Step-by-step explanation:
To demonstrate Mendel's Law of Independent Assortment, a minimum of two loci are required in a cross, such as those used in a dihybrid cross, which involves organisms that are heterozygous for two different traits. This will enable the observation of the independent segregation of two sets of alleles into gametes, which is central to the law. By using a dihybrid cross in which the parental generation has homozygous alleles for the traits being observed (for example, RRYY x rryy), we can see the creation of an F1 generation that is heterozygous for both traits (RrYy).

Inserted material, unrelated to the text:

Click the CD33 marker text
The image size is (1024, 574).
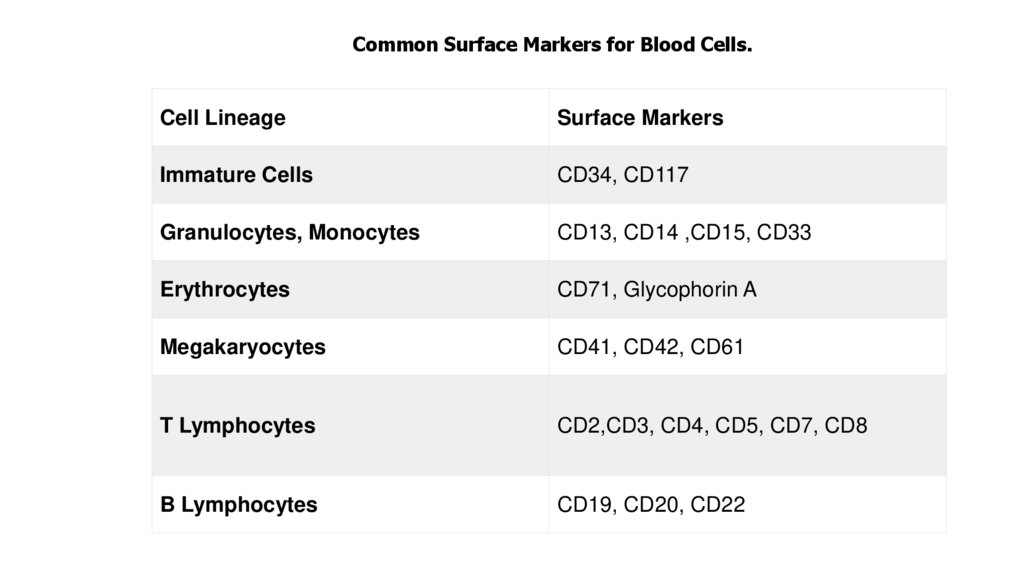tap(784, 233)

During the formation of gametes in the F1 generation, the law of segregation ensures each gamete receives one allele per gene, while the law of independent assortment assures the alleles sort independently of each other. This results in four types of gametes, RY, Ry, rY, and ry, leading to a variety of combinations in the F2 generation, which can be demonstrated by the phenotypic ratio of 9:3:3:1 typical of a dihybrid cross. To observe independent assortment, it is imperative to track two or more genes that are on different chromosomes or so far apart on the same chromosome that they assort independently due to cross-over.